The plasticity of human Treg and Th17 cells and its role in autoimmunity

Abstract

CD4(+) T helper cells are a central element of the adaptive immune system. They protect the organism against a wide range of pathogens and are able to initiate and control many immune reactions in combination with other cells of the adaptive and the innate immune system. Starting from a naive cell, CD4(+) T cells can differentiate into various effector cell populations with specialized function. This subset specific differentiation depends on numerous signals and the strength of stimulation. However, recent data have shown that differentiated CD4(+) T cell subpopulations display a high grade of plasticity and that their initial differentiation is not an endpoint of T cell development. In particular, FoxP3(+) regulatory T cells (Treg) and Th17 effector T cells demonstrate a high grade of plasticity, which allow a functional adaptation to various physiological situations during an immune response. However, the plasticity of Treg and Th17 cells might also be a critical factor for autoimmune disease. Here we discuss the recent developments in CD4(+) T cell plasticity with a focus on Treg and Th17 cells and its role in human autoimmune disease, in particular multiple sclerosis (MS).

Keywords: Autoimmunity; CD4(+) T cells; FoxP3; IL-17; T cell plasticity; Th17; Treg.

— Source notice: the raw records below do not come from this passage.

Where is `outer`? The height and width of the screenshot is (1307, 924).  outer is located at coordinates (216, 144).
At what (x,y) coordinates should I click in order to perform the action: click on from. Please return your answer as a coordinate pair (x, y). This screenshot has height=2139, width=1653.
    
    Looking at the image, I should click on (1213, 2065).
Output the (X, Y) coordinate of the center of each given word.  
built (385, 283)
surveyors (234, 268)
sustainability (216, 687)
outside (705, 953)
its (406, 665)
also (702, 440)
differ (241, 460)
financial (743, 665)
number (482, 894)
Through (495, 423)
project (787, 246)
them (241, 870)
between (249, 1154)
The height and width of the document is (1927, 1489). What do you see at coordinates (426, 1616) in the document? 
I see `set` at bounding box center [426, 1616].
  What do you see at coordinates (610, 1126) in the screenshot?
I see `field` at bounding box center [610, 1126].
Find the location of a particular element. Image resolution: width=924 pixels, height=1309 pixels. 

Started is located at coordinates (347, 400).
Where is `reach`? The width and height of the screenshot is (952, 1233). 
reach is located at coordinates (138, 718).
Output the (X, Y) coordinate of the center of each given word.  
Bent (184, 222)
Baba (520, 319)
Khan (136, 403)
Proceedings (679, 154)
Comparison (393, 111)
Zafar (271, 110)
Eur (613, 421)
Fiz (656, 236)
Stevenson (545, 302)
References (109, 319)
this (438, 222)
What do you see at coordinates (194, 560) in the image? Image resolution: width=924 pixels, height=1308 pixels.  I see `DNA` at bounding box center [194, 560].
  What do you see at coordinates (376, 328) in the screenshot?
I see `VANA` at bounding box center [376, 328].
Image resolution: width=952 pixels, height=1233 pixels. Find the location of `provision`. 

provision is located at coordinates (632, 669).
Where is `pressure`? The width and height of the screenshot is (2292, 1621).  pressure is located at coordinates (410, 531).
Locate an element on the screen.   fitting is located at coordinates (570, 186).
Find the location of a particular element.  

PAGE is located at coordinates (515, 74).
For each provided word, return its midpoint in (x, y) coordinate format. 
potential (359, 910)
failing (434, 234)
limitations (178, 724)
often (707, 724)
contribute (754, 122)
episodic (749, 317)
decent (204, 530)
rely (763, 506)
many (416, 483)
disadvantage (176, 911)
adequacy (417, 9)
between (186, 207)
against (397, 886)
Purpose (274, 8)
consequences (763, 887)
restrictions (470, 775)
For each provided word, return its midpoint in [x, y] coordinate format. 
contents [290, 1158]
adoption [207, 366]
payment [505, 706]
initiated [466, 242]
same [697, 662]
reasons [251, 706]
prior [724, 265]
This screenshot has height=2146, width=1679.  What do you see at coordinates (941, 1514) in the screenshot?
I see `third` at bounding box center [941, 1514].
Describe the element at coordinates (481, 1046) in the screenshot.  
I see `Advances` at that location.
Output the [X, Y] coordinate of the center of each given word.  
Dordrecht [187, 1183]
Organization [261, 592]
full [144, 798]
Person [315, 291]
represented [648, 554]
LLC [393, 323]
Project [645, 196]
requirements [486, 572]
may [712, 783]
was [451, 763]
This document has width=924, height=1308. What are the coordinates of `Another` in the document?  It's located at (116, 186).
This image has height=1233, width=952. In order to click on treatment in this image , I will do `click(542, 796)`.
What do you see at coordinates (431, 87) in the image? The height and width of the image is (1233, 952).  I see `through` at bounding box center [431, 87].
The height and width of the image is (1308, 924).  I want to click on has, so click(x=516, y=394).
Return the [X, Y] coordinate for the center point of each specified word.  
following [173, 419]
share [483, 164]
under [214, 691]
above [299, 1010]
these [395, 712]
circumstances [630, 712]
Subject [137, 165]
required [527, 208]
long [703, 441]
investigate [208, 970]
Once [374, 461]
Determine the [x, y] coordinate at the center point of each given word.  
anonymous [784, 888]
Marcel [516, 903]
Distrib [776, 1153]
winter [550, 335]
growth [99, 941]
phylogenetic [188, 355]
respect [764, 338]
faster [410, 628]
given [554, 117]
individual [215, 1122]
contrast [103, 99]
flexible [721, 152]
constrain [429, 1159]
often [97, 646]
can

Figure 1. Plasticity of Treg and Th17 cells

Indicated are the major routes of human Treg and Th17 plasticity. Danger signals like extracellular ATP or microbial stimuli can induce cytokine release (e.g. IL-1β) by antigen presenting cells (APC). FoxP3⁺ Tregs can inhibit this process for instance through CD39-mediated hydrolysis of extracellular ATP. Tregs can be induced by IL-12 to become pro-inflammatory IFN-γ producing cells, expressing TBX21 and CXCR3, which loose suppressive capacity while retaining FoxP3 expression (Th1 Treg). In the presence of IL-1β and IL-6 Tregs can acquire a Th17-like phenotype. These cells secrete IL-17 and express RORc, high levels of CCR6 and CD161 but can retain suppressive capacity and FoxP3 expression (Th17 Treg). Highly pathogenic Th17 cells start to express IFN-γ and upregulate TBX21 and CXCR3 in the presence of IL-12 or of IL-1β when primed by C.albicans (indicated by the dotted line) but retain expression of CCR6 and CD161 (Th1 Th17). Th17 cells can also convert into anti-inflammatory IL-4 or IL-10 expressing CD161⁺ CCR6⁺ Th17 cells in the presence of IL-4 or when primed by S.aureus. Additionally, a similar phenotype was observed when Th17 cells were redirected to the small intestine (Th2 Th17).